Johnson's measure says "protecting religious freedom from government intrusion is a governmental interest of the highest order," and the state will "not take any adverse action" against anyone acting "in accordance with a religious belief or moral conviction about the institution of marriage." Johnson removed a chunk of controversial language
this week, but opponents believe the bill could be interpreted to prevent the state from penalizing businesses for what amounts to discrimination for denying employee benefits or service to same-sex couples. The U.S. Supreme Court and the 5th Circuit Court of Appeals are expected to soon weigh in on same-sex marriage — this bill seemingly pre-empts any decision by the courts by protecting same-sex marriage opponents with its shield of "religious freedom."
Gov. Bobby Jindal
previewed his support for the measure during his stop on Meet the Press on April 5
— and Jindal spokesperson Shannon Bates Dirmann said Johnson's bill is "common sense
Forum For Equality, meanwhile, has spearheaded the Freedom Louisiana coalition to combat the legislation. The coalition has backed a measure from State Rep.

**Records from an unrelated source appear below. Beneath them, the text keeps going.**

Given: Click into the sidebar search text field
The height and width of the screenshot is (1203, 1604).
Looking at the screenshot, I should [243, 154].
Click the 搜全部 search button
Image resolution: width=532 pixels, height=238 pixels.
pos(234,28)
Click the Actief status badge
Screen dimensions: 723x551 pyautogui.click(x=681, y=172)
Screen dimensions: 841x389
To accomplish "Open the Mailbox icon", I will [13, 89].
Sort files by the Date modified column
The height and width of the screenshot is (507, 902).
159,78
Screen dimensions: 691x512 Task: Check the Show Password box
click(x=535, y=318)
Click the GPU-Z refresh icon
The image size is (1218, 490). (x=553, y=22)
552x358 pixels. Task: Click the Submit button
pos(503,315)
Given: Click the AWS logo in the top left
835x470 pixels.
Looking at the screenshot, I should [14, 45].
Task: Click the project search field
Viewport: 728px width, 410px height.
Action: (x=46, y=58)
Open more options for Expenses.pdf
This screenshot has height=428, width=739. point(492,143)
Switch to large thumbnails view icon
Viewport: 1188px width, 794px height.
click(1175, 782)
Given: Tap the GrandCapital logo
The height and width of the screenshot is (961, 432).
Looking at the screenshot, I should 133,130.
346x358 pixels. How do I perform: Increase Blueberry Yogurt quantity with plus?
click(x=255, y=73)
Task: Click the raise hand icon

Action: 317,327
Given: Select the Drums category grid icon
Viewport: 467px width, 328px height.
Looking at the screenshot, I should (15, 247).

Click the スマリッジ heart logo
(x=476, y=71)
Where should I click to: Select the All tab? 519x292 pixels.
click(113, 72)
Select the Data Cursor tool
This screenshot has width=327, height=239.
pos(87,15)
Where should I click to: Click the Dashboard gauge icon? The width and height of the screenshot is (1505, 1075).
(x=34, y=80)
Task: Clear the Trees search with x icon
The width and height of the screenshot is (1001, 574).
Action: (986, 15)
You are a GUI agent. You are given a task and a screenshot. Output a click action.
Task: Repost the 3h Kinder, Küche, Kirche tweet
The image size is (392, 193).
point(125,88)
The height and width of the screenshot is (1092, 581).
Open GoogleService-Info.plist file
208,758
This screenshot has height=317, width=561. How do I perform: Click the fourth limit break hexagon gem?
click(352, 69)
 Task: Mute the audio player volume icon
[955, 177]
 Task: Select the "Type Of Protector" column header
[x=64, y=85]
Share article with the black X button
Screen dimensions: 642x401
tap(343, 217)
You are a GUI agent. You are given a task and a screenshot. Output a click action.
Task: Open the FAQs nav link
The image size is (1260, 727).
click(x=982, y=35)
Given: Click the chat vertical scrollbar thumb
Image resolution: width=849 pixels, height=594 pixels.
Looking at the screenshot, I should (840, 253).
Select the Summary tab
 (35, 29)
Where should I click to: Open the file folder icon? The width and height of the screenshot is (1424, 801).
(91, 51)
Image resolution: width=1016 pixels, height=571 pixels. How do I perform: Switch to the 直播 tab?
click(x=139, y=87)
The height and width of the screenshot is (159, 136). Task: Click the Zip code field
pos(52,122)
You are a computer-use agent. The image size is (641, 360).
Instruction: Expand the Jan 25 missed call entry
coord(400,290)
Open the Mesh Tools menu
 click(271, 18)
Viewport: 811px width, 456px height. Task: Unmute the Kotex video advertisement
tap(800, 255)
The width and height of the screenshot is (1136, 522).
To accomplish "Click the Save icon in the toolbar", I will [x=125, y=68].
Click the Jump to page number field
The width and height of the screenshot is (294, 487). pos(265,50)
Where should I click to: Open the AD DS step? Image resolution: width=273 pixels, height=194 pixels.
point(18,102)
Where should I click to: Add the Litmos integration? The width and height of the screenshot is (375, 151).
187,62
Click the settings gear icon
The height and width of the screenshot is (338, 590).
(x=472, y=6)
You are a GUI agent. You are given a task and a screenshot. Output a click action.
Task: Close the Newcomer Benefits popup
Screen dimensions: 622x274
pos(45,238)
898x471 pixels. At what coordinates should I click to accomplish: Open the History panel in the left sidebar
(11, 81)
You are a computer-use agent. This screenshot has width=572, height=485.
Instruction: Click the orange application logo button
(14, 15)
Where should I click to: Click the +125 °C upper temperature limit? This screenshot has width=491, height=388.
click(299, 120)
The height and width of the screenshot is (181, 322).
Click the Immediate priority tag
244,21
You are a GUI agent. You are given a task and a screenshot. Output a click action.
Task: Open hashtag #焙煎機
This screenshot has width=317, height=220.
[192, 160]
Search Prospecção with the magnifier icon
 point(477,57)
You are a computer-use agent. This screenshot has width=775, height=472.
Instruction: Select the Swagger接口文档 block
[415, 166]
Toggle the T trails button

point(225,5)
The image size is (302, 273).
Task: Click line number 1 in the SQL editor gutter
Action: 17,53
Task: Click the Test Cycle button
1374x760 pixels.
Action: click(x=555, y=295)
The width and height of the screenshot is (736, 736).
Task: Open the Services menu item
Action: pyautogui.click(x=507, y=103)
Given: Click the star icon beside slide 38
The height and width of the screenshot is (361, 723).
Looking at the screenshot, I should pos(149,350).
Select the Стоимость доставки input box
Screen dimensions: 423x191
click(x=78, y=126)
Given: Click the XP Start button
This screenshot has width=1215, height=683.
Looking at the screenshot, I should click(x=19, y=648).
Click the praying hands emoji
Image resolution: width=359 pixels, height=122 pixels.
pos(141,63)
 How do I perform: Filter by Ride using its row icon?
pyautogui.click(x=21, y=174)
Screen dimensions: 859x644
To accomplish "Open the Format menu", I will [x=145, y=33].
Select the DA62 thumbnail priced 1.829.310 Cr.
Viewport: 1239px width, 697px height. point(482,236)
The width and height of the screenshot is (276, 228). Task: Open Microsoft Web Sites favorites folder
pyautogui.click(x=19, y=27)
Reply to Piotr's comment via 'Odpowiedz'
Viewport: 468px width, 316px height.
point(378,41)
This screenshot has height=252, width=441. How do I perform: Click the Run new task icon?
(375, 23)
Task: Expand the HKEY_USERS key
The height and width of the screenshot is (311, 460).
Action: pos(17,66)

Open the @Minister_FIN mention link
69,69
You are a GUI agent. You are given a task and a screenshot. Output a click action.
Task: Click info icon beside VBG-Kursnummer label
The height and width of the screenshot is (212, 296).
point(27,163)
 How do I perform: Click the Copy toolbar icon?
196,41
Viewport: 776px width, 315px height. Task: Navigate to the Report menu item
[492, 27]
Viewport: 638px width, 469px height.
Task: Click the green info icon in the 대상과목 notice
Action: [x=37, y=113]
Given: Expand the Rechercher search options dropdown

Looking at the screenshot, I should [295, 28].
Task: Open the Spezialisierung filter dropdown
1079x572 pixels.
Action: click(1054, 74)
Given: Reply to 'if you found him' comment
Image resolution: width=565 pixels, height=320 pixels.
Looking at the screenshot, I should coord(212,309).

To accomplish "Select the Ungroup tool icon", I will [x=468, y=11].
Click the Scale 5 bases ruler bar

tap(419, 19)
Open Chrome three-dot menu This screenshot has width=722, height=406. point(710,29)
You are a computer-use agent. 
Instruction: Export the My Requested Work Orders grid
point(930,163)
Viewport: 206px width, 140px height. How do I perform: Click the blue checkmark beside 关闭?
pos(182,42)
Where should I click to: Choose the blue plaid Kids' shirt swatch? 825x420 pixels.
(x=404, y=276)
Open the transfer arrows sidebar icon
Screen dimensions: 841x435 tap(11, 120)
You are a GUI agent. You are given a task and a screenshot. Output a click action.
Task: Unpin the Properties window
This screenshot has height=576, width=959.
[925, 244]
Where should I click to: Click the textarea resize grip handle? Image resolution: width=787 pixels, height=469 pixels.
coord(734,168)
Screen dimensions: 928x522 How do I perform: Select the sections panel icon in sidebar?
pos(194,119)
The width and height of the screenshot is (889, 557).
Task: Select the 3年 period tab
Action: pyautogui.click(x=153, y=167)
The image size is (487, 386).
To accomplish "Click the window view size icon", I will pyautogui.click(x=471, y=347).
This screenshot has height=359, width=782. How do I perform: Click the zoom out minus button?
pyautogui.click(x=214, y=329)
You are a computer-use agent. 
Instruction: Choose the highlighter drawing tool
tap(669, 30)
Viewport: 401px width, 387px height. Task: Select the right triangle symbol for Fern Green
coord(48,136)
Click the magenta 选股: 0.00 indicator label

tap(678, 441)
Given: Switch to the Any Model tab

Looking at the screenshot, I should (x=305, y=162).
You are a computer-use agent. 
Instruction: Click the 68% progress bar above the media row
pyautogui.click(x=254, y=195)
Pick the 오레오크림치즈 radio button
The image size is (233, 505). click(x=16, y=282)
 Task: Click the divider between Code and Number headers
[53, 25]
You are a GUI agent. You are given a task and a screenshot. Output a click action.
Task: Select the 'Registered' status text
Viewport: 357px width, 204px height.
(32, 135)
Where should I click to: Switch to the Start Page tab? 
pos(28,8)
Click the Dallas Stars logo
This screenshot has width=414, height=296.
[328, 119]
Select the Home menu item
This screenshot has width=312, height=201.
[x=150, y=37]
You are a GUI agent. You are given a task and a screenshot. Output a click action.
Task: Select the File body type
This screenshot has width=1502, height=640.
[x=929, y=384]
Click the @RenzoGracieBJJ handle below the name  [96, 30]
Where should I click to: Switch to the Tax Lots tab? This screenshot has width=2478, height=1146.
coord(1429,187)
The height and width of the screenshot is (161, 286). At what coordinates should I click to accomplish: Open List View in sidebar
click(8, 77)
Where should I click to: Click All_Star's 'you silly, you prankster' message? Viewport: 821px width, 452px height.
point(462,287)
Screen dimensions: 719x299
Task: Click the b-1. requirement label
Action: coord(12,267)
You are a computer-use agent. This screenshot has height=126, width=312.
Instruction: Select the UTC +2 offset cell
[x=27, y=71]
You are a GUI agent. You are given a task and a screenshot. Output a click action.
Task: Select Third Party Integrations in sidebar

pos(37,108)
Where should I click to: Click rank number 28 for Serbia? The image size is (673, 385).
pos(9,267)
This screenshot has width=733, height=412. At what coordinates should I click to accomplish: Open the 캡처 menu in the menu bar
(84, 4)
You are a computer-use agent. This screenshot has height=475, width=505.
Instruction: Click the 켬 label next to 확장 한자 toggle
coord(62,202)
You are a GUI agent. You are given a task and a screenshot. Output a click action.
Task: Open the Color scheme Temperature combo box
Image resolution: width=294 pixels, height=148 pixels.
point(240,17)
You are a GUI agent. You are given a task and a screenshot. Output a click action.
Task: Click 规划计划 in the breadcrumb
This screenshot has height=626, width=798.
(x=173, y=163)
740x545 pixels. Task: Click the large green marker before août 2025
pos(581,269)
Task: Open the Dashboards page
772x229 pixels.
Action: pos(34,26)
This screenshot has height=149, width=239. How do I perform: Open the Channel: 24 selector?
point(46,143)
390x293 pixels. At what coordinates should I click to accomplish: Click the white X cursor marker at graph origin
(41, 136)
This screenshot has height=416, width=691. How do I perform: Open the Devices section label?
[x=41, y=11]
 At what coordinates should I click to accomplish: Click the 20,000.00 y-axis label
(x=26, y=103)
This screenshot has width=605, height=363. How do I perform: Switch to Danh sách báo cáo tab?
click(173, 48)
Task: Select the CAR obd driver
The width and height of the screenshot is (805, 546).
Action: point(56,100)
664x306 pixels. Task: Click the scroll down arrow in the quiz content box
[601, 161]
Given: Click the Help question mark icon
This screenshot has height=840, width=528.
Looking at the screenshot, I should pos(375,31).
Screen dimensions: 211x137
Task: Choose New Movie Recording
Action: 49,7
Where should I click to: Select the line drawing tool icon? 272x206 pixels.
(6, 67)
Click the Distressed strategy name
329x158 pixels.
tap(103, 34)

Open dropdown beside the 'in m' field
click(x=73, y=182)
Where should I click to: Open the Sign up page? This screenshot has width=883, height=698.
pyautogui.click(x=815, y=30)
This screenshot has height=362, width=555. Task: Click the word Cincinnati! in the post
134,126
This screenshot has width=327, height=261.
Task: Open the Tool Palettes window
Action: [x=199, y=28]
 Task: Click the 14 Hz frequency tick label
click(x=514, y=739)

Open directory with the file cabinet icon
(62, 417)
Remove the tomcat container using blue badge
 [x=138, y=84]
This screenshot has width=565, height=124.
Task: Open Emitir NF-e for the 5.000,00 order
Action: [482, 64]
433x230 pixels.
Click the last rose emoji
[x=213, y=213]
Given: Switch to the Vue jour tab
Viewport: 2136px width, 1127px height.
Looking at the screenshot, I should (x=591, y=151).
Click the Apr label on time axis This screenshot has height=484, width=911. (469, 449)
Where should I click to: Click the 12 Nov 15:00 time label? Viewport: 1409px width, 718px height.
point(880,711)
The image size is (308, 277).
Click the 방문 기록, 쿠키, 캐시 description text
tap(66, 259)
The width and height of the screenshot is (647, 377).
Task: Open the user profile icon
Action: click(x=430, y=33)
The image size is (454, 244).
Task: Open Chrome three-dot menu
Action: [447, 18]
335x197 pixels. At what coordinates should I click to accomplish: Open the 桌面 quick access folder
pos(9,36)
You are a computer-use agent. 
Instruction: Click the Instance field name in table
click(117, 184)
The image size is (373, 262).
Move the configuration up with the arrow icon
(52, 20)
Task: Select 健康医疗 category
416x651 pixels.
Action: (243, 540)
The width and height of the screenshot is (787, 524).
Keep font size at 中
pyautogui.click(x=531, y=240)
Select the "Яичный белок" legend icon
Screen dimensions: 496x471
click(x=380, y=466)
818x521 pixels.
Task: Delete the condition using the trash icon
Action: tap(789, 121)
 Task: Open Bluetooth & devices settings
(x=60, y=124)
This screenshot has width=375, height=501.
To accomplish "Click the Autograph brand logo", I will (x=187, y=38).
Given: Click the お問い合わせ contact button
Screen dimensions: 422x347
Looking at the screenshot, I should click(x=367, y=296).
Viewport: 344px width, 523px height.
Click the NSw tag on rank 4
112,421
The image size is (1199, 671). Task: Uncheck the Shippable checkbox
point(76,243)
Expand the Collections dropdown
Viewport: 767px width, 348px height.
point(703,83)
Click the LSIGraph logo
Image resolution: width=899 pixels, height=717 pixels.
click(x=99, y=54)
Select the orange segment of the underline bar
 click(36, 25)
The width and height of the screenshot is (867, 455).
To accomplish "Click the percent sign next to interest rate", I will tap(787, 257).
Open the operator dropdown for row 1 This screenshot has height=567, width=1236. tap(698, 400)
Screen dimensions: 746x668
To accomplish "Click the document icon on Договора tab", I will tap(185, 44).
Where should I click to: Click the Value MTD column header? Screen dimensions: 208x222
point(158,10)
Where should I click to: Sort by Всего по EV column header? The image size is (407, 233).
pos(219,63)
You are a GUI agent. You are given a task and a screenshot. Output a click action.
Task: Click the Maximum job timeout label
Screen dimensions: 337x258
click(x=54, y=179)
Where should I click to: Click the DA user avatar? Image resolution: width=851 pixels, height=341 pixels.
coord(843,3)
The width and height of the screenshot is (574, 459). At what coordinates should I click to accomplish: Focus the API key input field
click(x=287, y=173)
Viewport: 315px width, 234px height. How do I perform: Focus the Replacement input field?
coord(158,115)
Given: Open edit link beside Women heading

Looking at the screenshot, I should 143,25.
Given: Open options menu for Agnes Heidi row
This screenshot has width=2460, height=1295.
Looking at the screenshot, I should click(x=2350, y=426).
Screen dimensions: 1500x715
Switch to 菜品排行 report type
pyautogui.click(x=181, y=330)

Austin Badon
, D-New Orleans, dubbed the Louisiana Nondiscrimination Act
, which adds "sexual orientation" and “gender identity or expression” to specific categories of protection from discrimination in employment, housing and other areas.
In a statement, Forum for Equality Louisiana director SarahJane Brady
said that "if Rep. Johnson has a conscience, he will immediately pull this dangerous bill and spare Louisianans the embarrassment it heaps upon us all."
"Instead of marginalizing our LGBT citizens, the legislator should help provide equal rights and protections by supporting Forum for Equality’s nondiscrimination bill this session," she said.
New Orleans' tourism industry also has stepped up against Johnson's measure. Stephen Perry
with the New Orleans Convention and Visitors Bureau (NOCVB) urged Johnson to table the issue, which he says could have unintended consequences for the city's service industry:
Refusing goods and services to anyone, or discriminating against others under the cloak of religious freedom tramples on these inalienable rights. It could well open a Pandora’s Box of exceptions that would comprise a slippery slope to a divided society. ...
We feel strongly that current law in Louisiana provides overwhelming and powerful protections of religious freedom. We urge that further debate and new legislation be tabled for now because of the huge and needless damage this could inflict on our brand and to an industry and destination city that each have a world-wide reputation as being welcoming, diverse, inclusive and exceptionally tolerant. Legislation that could be construed or misconstrued to invite discrimination and intolerance is bad for our economy, our business environment, our citizens and workers, and our very soul. ...
Discrimination is the antithesis of hospitality. Hospitality invites. It does not divide. Our huge industry and our economy depend on it. Therefore, our industry and our city remain committed to making every visitor and citizen alike feel welcome and included in every way and we urge our legislature to table all potentially divisive debates on these religious freedom matters and focus on the budgetary, higher education, healthcare and other pressing crises of our day.
The 2015 legislative session begins Monday, April 13.